#### [EXERCISE INSTRUCTIONS]
Find the lines in the records that carry the word "computer". Copy each one.

Saved data entries:
####################
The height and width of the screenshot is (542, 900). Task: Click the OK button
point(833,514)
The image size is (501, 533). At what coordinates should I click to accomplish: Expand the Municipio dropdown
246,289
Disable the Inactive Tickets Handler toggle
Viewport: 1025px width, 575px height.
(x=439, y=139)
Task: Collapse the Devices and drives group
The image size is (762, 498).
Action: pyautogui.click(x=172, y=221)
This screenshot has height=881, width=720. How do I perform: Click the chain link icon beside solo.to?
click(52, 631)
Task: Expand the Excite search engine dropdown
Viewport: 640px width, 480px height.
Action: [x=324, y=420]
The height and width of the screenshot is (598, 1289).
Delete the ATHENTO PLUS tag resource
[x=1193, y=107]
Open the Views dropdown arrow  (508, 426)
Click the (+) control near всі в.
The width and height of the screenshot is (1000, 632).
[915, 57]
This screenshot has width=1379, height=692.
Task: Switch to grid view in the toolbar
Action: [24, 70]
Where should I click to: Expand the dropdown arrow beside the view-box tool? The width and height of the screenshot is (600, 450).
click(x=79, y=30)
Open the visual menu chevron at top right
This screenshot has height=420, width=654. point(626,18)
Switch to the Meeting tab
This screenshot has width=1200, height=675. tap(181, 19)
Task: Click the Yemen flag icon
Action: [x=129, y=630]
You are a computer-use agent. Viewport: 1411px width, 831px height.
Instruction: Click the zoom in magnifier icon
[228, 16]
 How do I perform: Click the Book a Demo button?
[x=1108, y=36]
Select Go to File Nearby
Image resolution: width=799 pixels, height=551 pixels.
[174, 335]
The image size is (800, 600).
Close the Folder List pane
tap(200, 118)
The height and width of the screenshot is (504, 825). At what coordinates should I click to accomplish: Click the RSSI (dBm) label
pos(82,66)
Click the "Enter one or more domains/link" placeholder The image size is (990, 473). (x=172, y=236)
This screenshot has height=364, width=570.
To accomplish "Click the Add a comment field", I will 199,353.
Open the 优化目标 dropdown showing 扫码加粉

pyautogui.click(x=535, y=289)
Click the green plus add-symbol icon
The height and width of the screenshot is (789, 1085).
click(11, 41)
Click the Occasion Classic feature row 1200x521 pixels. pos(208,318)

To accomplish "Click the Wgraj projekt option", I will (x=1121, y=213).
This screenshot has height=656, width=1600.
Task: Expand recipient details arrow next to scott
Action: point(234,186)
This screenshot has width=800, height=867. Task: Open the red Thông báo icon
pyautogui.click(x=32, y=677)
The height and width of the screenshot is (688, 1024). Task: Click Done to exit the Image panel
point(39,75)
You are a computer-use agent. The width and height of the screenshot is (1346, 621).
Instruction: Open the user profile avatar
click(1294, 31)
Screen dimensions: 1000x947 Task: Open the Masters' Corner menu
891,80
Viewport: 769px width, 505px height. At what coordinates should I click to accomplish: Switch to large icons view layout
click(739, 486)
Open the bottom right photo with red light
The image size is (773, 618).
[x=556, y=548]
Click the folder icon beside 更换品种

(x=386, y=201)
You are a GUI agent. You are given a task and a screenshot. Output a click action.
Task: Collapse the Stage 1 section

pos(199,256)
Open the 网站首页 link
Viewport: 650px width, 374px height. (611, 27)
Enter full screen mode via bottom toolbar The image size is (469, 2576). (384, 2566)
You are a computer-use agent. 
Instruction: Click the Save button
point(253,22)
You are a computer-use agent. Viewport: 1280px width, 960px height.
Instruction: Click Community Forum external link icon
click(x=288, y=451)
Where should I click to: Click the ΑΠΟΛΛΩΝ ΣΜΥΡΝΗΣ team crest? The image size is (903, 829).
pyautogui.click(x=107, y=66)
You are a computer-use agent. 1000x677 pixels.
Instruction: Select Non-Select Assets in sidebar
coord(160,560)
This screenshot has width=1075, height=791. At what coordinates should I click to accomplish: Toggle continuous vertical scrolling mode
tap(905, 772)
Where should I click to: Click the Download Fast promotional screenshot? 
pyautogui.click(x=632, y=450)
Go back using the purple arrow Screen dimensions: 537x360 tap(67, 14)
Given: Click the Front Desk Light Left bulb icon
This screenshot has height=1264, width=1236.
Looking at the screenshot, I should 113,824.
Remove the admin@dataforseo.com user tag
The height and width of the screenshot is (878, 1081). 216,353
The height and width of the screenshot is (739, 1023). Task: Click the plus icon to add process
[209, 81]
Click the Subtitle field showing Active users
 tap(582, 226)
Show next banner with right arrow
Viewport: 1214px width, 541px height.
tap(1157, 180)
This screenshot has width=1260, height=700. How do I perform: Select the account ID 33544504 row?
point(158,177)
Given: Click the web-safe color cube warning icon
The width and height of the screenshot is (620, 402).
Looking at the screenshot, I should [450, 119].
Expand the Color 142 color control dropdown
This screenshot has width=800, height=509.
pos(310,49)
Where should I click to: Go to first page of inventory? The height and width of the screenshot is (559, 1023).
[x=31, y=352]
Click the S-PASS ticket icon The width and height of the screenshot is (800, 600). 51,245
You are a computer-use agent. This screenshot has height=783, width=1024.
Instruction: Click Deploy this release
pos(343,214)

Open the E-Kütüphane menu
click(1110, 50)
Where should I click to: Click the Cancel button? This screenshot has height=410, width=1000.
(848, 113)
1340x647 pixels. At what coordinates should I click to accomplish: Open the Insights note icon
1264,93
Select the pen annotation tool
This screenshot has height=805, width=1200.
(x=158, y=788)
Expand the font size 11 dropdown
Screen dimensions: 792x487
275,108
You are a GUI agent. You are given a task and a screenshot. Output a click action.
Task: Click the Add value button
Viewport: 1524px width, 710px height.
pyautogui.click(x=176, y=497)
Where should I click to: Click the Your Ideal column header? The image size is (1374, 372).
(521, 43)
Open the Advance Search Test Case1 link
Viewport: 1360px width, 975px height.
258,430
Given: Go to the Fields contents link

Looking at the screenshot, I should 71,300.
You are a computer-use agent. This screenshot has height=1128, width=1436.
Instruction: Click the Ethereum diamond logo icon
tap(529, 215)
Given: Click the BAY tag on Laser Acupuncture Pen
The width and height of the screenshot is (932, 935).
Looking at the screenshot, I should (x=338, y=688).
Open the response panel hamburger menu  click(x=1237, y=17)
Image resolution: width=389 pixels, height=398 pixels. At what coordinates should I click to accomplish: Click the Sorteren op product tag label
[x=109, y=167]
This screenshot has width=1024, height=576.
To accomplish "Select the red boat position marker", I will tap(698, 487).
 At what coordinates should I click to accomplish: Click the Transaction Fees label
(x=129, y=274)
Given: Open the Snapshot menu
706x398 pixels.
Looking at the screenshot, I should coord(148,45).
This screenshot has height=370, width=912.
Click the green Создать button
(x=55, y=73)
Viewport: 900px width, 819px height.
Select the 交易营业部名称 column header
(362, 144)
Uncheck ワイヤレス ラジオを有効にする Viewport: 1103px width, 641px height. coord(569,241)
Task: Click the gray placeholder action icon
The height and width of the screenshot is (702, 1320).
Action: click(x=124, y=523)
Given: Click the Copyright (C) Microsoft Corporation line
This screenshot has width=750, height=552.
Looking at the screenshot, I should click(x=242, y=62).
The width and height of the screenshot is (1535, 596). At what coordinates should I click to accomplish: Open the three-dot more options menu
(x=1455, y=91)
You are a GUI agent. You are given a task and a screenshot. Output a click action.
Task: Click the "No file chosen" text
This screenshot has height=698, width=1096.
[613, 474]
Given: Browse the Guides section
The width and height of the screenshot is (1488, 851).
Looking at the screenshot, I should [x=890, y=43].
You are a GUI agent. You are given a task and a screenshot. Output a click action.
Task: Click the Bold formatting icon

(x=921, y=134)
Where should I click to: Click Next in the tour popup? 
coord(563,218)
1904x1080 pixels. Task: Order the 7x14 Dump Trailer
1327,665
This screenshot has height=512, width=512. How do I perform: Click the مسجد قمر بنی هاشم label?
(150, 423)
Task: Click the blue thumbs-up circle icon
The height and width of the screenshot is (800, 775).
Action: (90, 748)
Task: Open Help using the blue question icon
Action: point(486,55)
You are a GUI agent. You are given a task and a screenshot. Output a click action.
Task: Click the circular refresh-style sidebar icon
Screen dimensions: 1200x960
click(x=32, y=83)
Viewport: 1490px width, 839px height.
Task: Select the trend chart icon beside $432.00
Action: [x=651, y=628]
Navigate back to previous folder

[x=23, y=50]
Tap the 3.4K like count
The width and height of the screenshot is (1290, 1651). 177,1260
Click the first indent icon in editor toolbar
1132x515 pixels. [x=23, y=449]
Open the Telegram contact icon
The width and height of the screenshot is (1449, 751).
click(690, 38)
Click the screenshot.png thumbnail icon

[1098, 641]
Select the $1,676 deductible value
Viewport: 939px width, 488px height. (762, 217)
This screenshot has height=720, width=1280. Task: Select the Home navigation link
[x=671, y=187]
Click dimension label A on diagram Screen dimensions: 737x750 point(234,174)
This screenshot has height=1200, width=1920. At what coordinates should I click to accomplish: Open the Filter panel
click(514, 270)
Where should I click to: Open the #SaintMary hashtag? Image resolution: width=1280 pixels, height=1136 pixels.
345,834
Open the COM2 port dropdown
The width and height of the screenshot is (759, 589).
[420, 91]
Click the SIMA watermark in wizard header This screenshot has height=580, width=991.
####################
#### [OUTPUT OF THE EXERCISE]
You are a computer-use agent. Viewport: 1411px width, 831px height.
You are a computer-use agent. The width and height of the screenshot is (1346, 621).
You are a computer-use agent. 
You are a computer-use agent. Viewport: 1280px width, 960px height.
You are a computer-use agent. 1000x677 pixels.
You are a computer-use agent. This screenshot has height=783, width=1024.
You are a computer-use agent. This screenshot has height=1128, width=1436.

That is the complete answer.